- _What you are asked to do_:
Copy exactly the lines of the material below, starting with the first and including the line that holds "3 Bedroom Villa (122, 306)".

(Listed entries)

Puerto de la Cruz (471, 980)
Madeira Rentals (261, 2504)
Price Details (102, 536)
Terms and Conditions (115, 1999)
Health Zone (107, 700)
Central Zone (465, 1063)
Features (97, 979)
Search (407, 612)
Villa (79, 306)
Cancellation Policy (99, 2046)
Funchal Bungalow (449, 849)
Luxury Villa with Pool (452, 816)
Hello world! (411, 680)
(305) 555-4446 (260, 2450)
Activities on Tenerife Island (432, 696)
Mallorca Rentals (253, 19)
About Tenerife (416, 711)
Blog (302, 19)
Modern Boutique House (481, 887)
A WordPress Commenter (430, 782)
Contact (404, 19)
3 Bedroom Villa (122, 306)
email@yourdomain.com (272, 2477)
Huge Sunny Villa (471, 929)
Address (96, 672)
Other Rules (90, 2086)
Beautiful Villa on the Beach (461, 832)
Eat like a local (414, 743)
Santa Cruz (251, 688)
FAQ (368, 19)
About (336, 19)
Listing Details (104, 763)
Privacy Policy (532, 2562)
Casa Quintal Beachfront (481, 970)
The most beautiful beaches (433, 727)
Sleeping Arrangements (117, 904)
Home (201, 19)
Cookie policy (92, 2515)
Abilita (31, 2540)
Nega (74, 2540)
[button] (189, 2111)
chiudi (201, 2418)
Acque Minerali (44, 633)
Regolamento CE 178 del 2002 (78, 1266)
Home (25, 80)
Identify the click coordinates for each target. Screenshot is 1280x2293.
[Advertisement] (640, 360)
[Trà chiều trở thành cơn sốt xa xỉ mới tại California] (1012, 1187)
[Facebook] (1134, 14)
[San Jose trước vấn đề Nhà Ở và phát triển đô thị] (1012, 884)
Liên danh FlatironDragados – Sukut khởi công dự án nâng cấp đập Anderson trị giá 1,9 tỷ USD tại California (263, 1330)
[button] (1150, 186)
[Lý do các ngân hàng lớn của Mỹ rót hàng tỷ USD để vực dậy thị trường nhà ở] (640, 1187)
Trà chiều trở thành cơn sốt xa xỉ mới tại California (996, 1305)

(End Listed entries)

- _Result of this exercise_:
Puerto de la Cruz (471, 980)
Madeira Rentals (261, 2504)
Price Details (102, 536)
Terms and Conditions (115, 1999)
Health Zone (107, 700)
Central Zone (465, 1063)
Features (97, 979)
Search (407, 612)
Villa (79, 306)
Cancellation Policy (99, 2046)
Funchal Bungalow (449, 849)
Luxury Villa with Pool (452, 816)
Hello world! (411, 680)
(305) 555-4446 (260, 2450)
Activities on Tenerife Island (432, 696)
Mallorca Rentals (253, 19)
About Tenerife (416, 711)
Blog (302, 19)
Modern Boutique House (481, 887)
A WordPress Commenter (430, 782)
Contact (404, 19)
3 Bedroom Villa (122, 306)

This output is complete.